Then, later, the film's ONE GOOD THING shows up. Ian McKellen. In the book he's written as an English cliche. In the film he might be, too, but McKellen saves it. He's fast, funny (to be fair, some of this DOES come from the script. It's as if Goldsman got sick of writing histrionics so loaded up one character with all the irony) and - blimey Charlie - interesting to watch.
Mostly this happens in his first scenes, where he lectures us in grail history. It's great stuff - it's interesting, no matter how preposterous. And while director Ron Howard seems to think that this is the dullest part of the film, doing his best to avoid anything like it again, audiences will find themselves intrigued for the only time in two hours and twenty minutes.
You do feel that everyone - writer, director, cast - read a different book to the rest of us. Theirs was dull, ponderous, ruined by puzzles. Ours was fast-paced, lightweight and revelatory.
You can tell this by the fact that the few changes that ARE made, are made for the worse. Even to the point of making fundamental mistakes.
In the book, Hanks' character is woken in the middle of the night and taken to the Louvre, to the murder scene that kicks things off. The dead man was someone he had dinner plans with the following night.
In the film, Hanks is at a book signing after a lengthy lecture. The cops take him to the Louvre. The dead man was, apparently, someone Hanks had had dinner plans with THAT night, only he didn't show up. Y'know, cos he was dead.
Hang on, though...
So Hanks went to dinner, didn't find his guest, then gave a lecture, then signed books. That's three hours or so at least, right? Probably more like five, given that you plan a decent time for the meal.
The victim was shot after setting off an alarm in the gallery. Which means that the police must have been there within, say, 30 minutes. Then what? They waited hours before contacting Hanks? It never made the news - prominent guy, killed in famous location?
Don't start taking apart the toaster unless you know how to put it back together.
And don't waste you money on this film. Everyone here has done better work elsewhere. Rent National Treasure, or watch CSI. Hell, just read Brown's books.
I'm too late, of course. A sequel has already been greenlit, based on a huge box office intake.
Christ save us all.
-----
Additional: The book has suffered no little controversy by, well, being about Jesus. Because Christian groups everywhere seem to believe that the power and influence of their One True Lord and Savior can be damaged by a fictional book. (Yes, shock horror, it's a NOVEL, not a legitimate historical tome.)

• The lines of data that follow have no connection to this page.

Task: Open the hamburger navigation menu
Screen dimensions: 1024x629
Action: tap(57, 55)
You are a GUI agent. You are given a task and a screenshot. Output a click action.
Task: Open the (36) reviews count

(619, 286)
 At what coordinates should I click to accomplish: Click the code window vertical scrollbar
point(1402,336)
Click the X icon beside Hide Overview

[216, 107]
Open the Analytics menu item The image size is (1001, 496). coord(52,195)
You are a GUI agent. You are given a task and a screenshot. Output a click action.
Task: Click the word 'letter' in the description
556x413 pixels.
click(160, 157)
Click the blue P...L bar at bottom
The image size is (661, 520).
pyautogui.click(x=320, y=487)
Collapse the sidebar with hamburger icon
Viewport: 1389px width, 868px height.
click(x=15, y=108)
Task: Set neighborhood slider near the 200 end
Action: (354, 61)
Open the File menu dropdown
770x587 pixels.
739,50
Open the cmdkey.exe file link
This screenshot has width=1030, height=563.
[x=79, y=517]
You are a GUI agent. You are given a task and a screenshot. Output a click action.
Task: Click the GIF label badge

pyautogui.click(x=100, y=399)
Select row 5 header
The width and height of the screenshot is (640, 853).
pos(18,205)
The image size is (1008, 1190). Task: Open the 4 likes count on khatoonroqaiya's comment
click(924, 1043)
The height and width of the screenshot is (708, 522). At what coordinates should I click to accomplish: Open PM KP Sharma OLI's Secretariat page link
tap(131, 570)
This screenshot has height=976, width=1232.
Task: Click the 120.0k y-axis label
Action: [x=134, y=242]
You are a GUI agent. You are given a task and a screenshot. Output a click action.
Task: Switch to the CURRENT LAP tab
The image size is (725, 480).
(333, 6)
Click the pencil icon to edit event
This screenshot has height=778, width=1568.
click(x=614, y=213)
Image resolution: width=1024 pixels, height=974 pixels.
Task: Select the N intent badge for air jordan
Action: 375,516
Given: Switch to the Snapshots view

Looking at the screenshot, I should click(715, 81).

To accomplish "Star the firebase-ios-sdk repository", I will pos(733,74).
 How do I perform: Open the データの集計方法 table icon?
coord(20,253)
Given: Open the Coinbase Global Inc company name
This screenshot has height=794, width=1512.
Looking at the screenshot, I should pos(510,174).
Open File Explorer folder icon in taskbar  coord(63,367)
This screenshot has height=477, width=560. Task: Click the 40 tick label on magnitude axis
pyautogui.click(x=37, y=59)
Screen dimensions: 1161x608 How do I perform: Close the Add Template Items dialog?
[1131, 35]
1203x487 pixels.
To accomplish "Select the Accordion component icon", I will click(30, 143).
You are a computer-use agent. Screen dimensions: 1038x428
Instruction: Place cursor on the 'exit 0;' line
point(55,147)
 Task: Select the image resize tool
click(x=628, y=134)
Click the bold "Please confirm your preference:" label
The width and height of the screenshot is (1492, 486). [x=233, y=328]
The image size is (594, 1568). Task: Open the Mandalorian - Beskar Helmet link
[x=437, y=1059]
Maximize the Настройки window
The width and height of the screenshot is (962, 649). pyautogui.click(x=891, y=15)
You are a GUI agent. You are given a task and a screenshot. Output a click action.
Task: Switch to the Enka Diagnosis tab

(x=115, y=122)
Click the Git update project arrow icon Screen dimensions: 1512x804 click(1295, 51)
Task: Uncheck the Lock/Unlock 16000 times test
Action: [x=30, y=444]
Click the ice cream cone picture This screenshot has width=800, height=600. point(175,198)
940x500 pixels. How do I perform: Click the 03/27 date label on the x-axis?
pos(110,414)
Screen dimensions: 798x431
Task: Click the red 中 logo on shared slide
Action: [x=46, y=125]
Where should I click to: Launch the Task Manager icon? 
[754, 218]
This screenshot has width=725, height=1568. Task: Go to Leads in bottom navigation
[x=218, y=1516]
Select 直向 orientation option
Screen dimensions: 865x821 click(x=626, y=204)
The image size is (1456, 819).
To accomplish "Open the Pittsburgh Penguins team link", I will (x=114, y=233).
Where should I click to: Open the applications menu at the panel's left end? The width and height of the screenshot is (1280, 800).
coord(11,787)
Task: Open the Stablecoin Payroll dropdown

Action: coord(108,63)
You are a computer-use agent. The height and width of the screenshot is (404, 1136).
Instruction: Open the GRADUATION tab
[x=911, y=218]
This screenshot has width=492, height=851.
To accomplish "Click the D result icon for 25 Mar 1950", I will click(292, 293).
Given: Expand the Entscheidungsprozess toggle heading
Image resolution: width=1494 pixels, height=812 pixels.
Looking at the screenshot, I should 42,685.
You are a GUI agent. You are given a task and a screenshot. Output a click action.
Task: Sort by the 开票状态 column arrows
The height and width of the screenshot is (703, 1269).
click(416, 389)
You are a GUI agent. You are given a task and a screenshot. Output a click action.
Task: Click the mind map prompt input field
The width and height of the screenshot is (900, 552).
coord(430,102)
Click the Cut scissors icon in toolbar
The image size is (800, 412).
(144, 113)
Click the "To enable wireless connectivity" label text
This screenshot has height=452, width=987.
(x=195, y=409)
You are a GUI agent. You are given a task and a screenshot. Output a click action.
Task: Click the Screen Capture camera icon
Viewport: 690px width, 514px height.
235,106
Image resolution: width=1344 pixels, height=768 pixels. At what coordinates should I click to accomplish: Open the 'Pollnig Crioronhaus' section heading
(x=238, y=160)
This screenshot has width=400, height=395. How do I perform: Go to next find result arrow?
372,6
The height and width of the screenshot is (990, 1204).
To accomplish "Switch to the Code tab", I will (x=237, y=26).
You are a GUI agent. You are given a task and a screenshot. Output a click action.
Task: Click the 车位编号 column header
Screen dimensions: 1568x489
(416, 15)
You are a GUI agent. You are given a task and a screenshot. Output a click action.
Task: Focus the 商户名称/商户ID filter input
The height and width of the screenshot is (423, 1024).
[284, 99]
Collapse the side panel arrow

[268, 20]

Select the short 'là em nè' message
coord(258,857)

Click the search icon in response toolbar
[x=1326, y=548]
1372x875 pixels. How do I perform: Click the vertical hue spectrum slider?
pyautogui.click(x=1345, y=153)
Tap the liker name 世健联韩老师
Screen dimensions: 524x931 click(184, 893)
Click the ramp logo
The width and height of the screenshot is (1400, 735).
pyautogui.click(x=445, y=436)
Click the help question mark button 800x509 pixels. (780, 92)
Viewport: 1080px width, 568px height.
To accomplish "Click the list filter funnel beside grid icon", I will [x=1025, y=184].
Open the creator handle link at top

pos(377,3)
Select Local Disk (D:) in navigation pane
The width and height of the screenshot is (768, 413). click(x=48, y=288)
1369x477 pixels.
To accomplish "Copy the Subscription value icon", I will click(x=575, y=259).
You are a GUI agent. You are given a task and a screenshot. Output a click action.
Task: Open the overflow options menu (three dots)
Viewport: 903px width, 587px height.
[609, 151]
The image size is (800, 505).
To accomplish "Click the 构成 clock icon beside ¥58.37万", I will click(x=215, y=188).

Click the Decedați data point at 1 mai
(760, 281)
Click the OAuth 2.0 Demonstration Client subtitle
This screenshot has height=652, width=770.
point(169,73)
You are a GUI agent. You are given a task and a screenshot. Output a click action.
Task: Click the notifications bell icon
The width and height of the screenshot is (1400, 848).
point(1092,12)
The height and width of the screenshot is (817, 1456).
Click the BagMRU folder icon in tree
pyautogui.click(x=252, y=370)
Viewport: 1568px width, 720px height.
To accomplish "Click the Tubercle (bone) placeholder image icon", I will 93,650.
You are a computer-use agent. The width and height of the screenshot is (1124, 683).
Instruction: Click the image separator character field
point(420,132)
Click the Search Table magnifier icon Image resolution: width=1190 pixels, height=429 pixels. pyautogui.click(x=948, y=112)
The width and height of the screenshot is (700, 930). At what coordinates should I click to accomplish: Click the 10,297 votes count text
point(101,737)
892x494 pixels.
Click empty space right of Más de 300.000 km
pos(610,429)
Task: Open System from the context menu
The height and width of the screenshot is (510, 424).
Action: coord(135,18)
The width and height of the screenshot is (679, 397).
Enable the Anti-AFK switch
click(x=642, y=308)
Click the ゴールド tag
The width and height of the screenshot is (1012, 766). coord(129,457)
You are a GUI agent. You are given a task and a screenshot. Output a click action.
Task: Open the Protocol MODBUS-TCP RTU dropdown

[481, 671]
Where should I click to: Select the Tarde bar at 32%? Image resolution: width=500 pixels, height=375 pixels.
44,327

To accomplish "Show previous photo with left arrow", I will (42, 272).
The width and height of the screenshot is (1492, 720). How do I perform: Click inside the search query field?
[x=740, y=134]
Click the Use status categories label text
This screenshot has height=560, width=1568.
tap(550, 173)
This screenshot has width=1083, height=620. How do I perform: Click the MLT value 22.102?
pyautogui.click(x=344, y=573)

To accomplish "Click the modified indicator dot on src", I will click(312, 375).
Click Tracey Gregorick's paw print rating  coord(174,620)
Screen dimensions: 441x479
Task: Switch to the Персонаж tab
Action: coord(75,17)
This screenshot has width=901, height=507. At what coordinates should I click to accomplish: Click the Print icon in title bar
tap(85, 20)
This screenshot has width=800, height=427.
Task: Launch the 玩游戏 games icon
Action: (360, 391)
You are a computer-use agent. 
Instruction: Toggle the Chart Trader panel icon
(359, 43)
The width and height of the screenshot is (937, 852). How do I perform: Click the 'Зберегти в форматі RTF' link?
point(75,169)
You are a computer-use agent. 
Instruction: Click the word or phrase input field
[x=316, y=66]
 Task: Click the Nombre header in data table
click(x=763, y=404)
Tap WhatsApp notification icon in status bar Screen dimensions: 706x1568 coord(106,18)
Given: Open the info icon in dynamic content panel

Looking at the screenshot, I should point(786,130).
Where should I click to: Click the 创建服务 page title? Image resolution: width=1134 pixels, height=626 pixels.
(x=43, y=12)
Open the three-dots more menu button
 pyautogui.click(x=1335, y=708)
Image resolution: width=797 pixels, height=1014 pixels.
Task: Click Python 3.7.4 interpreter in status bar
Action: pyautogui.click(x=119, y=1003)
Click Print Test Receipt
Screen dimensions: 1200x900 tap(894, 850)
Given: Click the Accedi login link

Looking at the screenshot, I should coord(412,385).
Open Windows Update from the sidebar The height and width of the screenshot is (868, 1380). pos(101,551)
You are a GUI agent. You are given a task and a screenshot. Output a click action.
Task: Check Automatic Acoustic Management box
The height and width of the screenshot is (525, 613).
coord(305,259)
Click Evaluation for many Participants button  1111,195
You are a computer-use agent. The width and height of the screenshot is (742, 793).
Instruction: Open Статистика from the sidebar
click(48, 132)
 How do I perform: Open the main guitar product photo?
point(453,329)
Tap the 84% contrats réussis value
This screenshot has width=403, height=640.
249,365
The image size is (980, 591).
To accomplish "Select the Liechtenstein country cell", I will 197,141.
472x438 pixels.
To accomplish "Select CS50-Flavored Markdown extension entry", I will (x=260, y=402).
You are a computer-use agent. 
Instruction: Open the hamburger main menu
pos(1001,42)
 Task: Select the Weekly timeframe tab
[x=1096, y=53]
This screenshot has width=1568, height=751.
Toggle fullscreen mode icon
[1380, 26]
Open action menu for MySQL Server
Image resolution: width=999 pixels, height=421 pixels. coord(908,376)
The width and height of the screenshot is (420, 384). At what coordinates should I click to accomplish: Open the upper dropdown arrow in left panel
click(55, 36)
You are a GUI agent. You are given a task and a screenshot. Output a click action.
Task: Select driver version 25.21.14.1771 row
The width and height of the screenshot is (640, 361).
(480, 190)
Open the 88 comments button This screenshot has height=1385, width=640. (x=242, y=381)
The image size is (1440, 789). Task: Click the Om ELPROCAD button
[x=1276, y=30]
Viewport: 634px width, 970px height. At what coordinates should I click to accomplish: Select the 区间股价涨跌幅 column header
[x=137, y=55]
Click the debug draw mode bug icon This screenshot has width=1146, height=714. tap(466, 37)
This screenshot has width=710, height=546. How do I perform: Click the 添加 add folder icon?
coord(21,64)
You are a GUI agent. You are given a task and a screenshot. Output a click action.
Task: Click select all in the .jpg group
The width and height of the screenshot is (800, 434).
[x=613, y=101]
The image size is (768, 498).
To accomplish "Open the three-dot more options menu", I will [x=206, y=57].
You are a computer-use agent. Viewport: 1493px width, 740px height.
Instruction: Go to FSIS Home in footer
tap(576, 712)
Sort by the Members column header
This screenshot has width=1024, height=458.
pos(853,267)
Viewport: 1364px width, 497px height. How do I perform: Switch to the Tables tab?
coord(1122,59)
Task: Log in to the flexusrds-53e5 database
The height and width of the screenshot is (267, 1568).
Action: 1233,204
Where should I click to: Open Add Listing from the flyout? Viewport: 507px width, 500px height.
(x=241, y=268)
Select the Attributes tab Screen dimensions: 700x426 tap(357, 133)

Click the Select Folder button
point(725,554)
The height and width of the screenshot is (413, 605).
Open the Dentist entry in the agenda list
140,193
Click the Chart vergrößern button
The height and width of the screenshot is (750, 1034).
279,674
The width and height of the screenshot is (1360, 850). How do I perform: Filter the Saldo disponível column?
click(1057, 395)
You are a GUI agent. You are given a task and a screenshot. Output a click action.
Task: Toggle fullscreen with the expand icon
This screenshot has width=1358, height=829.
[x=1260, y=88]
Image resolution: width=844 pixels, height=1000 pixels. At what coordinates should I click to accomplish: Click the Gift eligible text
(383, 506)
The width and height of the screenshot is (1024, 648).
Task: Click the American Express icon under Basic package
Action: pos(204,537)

Seriously guys, the religion has a strangle-hold on the planet, your God is apparently all-powerful and eternal. Do you seriously think He gives a damn that some American academic has written a book about his kid, and that that book might bring the whole homophobic, judgmental, unforgiving house of cards down? Not likely.
More hilarious, though, is the fact that Brown was (unsuccessfully) sued by the writers of Holy Blood Holy Grail, an alleged history book that tells, more or less, the story that Brown's book also 'reveals' - Christ had a child, the holy grail is Mary Magdalene's body, secret societies, blah blah.
Brown obviously read their book - one character's name is an anagram of one of Holy Blood's authors, and the title is namechecked in the novel.
Thing is, if that book WAS a true history, can they sue? Can they really claim Brown ripped them off when all his characters do is believe what Holy Blood Holy Grail says? You can't copyright history. If what those writers claim was true, as suggested, then they can't sue. Nobody owns World War II. If I write about it as a history, I can't sue someone who sets a novel in the midst of the action.
Ah-ha, but...what if the whole thing is bunkum? What if Holy Blood is a made-up pile of tosh? Made up by the same kind of conspiracy-crazy authors that have ruined investigations into Jack the Ripper, concocting nonsense theories based entirely on supposition.
Well, now. If they DID make it up...yes, I suppose Brown nicked their fiction and used it in his. That is grounds for legal action.
Which, then, brings the whole thing down to this: you can claim it's true, and in which case have no legal case. Or you can admit it's balls and sue. Except you always claimed it to be true. Oops.
6 Comments:
I really enjoyed that review! Never got around to seeing The DVC, as I have quite a short attention span and get fidgety 20 minutes into a movie, so anything longer than 2 hours is out of the question, Gone With The Wind being the only exception.
Can't wait to avoid the sequel... ;-)
Time limits?! On films?! Noooooooooooooo!
What about Pirates 2? Titanic? Anything else with a boat in?
*can't believe his eye*
Hahaha - no, not time limits so much, it's just... I get kinda restless when watching a movie and want to do other stuff.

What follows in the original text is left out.